High-performance computing is transitioning from being firmly in the realm of science and some compute-heavy commercial uses like engineering simulations and oil exploration to a more widespread application by enterprises as they increasingly employ data analytics to make business decisions based on enormous amounts of data they now have access to and find ways to integrate AI capabilities into their technology infrastructure. By all accounts, enterprises are only starting to scratch the surface of the possibilities in big data analytics and AI, meaning their demand for the kind of supercomputing horsepower traditionally reserved for genome sequencing, weather-pattern analysis, or complex aerodynamics simulations for aircraft design will only grow.
As Microsoft and its rivals try to get more and more enterprise workloads into their cloud data centers, they’ve been steadily increasing the raw computing muscle their cloud services can provide.

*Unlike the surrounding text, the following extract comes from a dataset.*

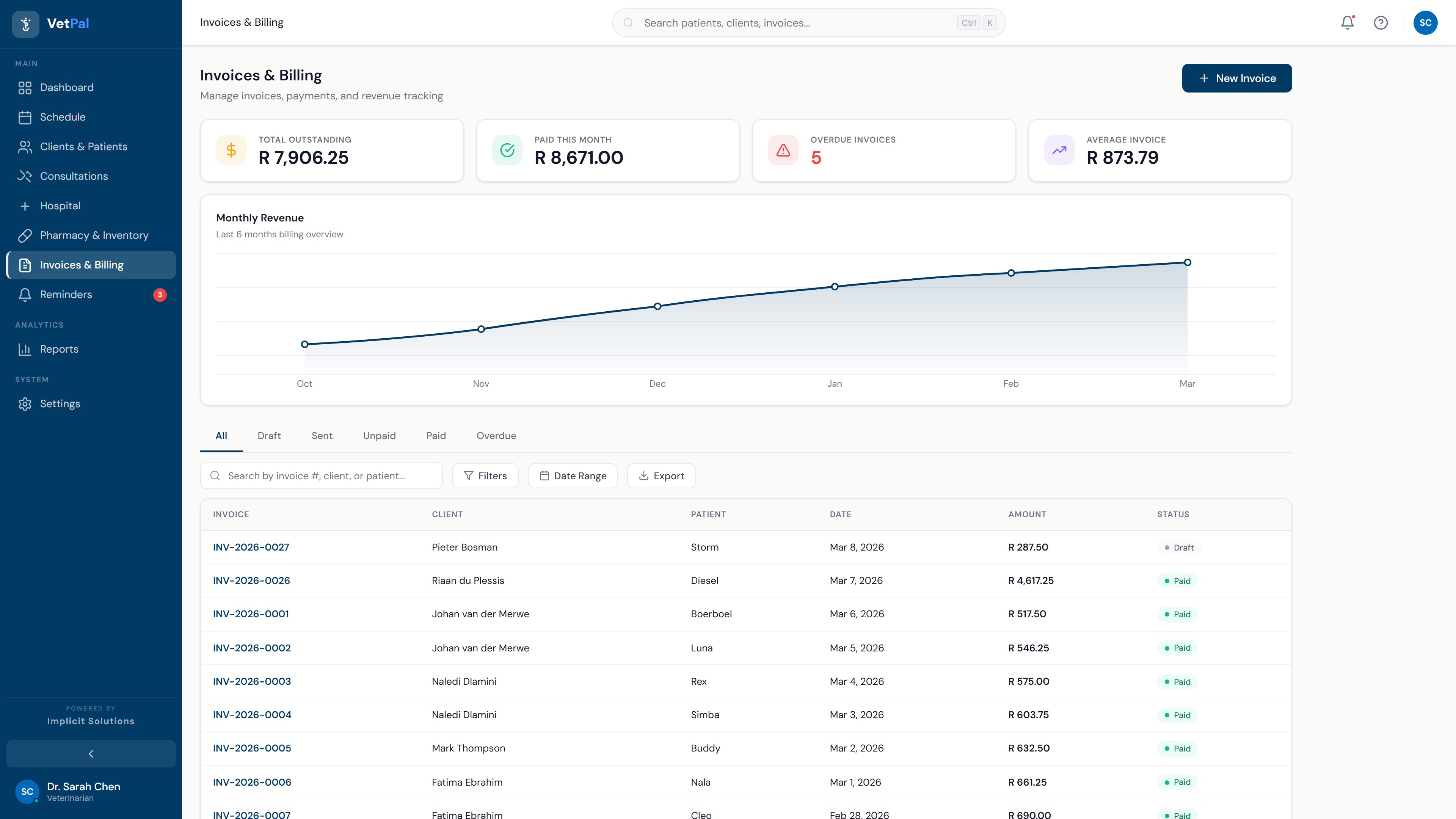Switch to the Overdue tab

pyautogui.click(x=496, y=435)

Those efforts have included deploying the latest and most powerful Intel CPUs to power cloud VMs as soon as Intel can make them, deploying and offering GPUs as a service, FPGAs (in Microsoft’s case), and custom chips designed specifically for AIworkloads (in Google’s case).

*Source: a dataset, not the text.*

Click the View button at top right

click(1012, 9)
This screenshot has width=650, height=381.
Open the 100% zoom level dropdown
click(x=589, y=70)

Installing Cray supercomputers inside Microsoft’s data centers and offering access to them in the cloud, on the same network as Azure, is the latest of those efforts. The plan is to offer the horsepower of Cray XC and Cray CS supercomputers with attached Cray ClusterStor storage systems “for customer-specific provisioning in select Microsoft Azure data centers,” the announcement read.
“Customer-specific provisioning” appears to mean that Cray and Microsoft will deploy the systems for customers on a case-by-case basis, rather than having supercomputers online, ready to be used at a credit card swipe’s notice. According to Cray’s website, the company will customize fully managed systems for Azure clients.
The systems will be connected directly to the Azure network and integrate with other Azure services, such as virtual machines, Data Lake storage, the Microsoft AI platform, and Azure machine learning services.